> [Given passage]:

================

I can only speak for myself, but as I think I voted to close all eight of the questions here I imagine this post is directed specifically to me and a few others.

I agree with the premise that it is certainly plausible that questions get closed as "unclear" for the wrong reasons, and it may even be sometimes because the voters are "abusing" their votes to close questions they don't like.

That said, I don't think the problem is as great as you describe.

First of all (and I say this despite the Meta post that you linked), I think having a question put on hold is made into a bigger deal than it actually is.

Putting a question on hold is not something negative. It is simply a way of letting the questioner know that he should attempt to clarify certain points in the question. On-hold does not mean "closed". It is relatively easy to "fix" a post that was placed on hold. More often than not there are comments pointing out the unclear part, or it is relatively obvious what is unclear (once the questioner is informed that there is something unclear).

As an example, I asked a question yesterday that was pretty quickly closed by Double AA. The question was not a basic two sentence question; I had actually invested a lot of time and effort into writing it. However, Double AA left a comment explaining what he thought was unclear. I left a comment explaining why I thought it was clear, plus I edited the question to make it even more clear. The question was reopened shortly thereafter, with no harm to anyone.

I think the problem might be that new users don't understand the process of putting questions on hold. Perhaps the notice needs to have a better explanation of what it means, and explain how the situation can be rectified. For example, maybe it should explicitly state something along the lines of:

Please do not be discouraged that your question was placed on hold. Placing a question on hold does not mean that it is a bad question. It just means that as it is currently written there may be some ambiguities. In order for us to be able to provide you with the best possible answer, please edit the question to clarify precisely what you are asking. As soon as you edit the question, it will automatically be sent to a queue to be reviewed for reopening.

I may be wrong on this, but it seems to me that most new users who have questions placed on hold do not come back to fix them. I think if we emphasize that placing a question on hold is not a punishment, and it is very easy to resolve, they will stick around to fix it and everything will be fine.

In lieu of a revised notice, perhaps someone can leave a comment explaining how the system works. I know that in general when I vote-to-close as unclear I leave a comment explaining what is unclear to me (unless someone else already did or it is very obvious), as you can see in several of the examples here, and I would encourage all voters to do the same.

Additionally, if someone is dissatisfied with a particular vote on a particular question they can always challenge/discuss it, either in Chat or Meta.

Another important point is that your point that some of these questions have answers (or comments that are answers), even highly voted answers, is not necessarily relevant to the question of whether the question was unclear. I would guess that people often post answers even if they are not entirely sure what the question is, because they have a general idea of the topic, and they feel they have useful information to share (and they might earn reputation). Others might upvote the answer because it contains interesting or useful information, but that doesn't mean that it actually addressed what the questioner was really asking. (A better metric, perhaps, would be how many "unclear" questions have accepted answers.) I think the entire point of placing questions on hold is to prevent answers before we are sure exactly what the question is.

================

> [Extracted data]:
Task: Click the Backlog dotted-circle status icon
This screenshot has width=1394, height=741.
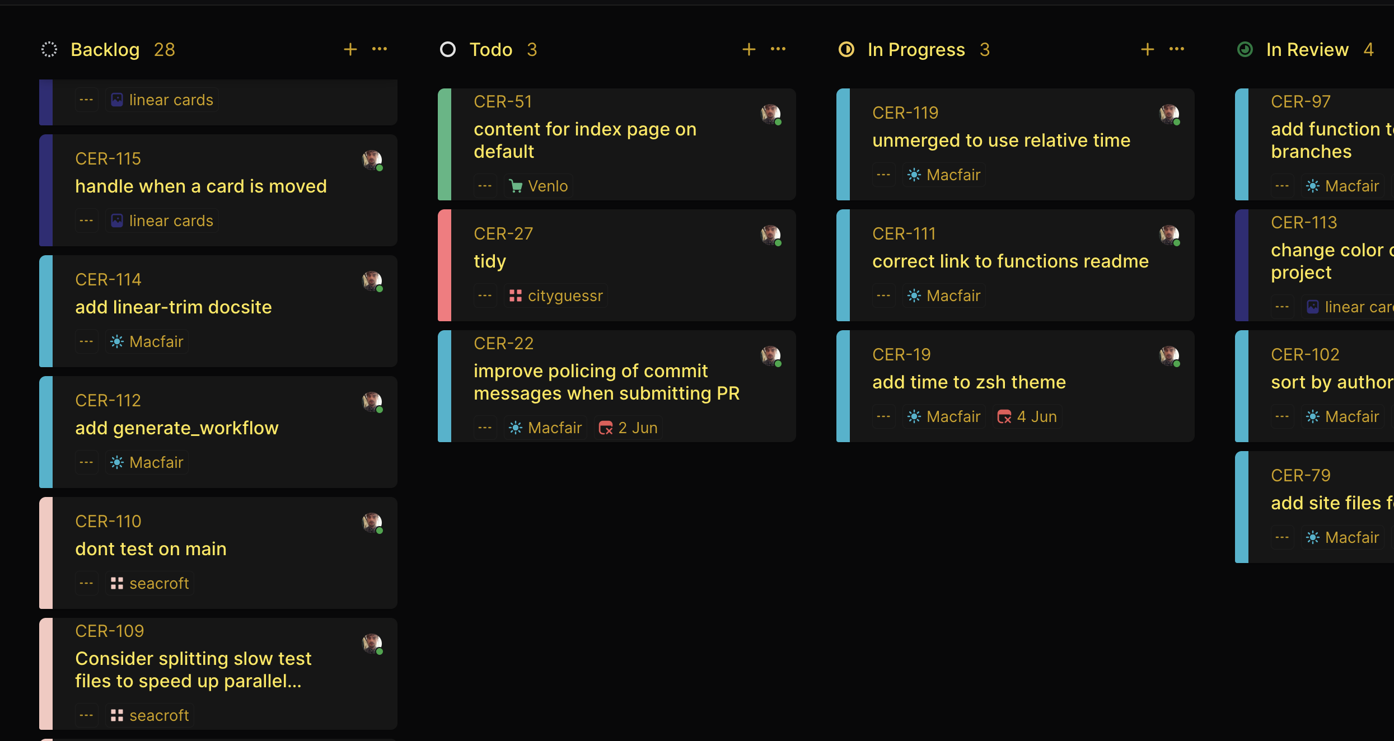Action: (49, 49)
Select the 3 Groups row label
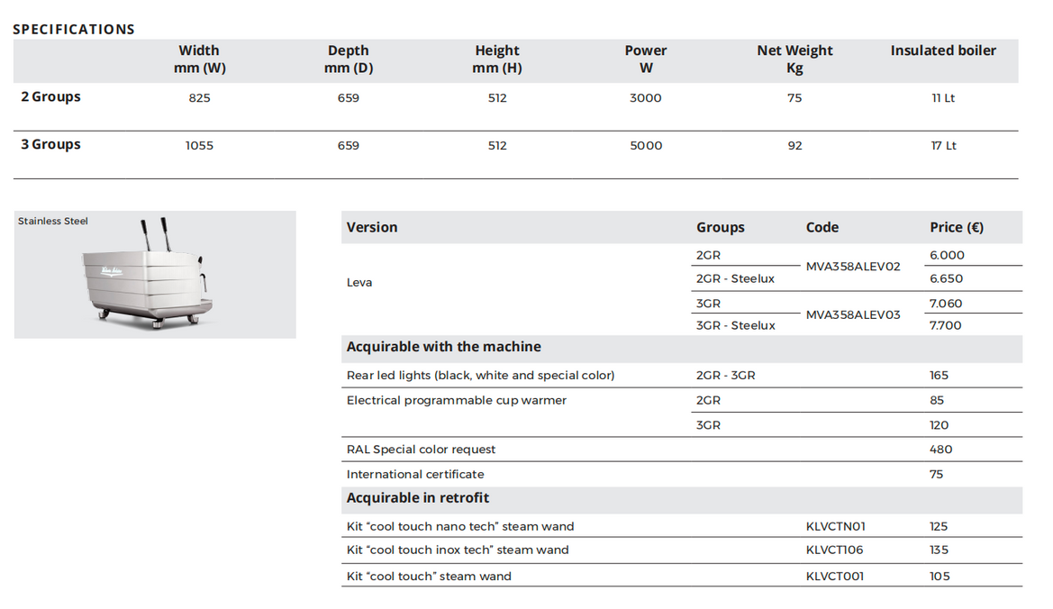The image size is (1053, 609). click(x=50, y=144)
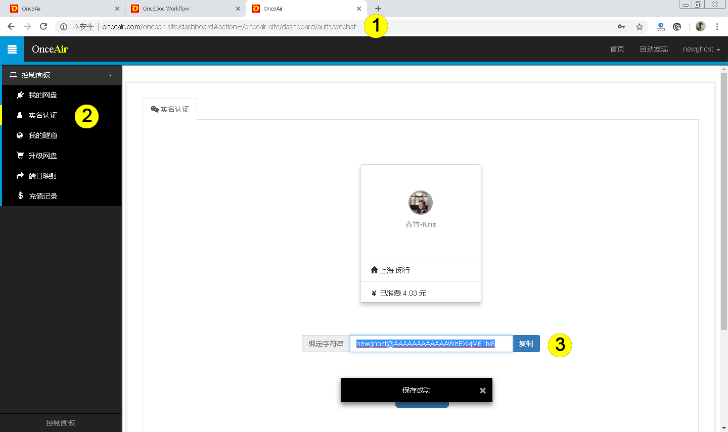Go to 首页 in the top navigation
This screenshot has width=728, height=432.
point(617,49)
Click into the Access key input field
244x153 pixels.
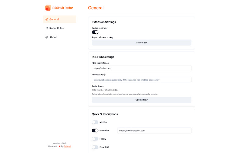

================

> [Aim]: Reproduce the part of the post about questions put on hold, starting with "I agree with" and going on through "it actually is.". The rows have no connection to the text.

> [Task response]:
I agree with the premise that it is certainly plausible that questions get closed as "unclear" for the wrong reasons, and it may even be sometimes because the voters are "abusing" their votes to close questions they don't like.

That said, I don't think the problem is as great as you describe.

First of all (and I say this despite the Meta post that you linked), I think having a question put on hold is made into a bigger deal than it actually is.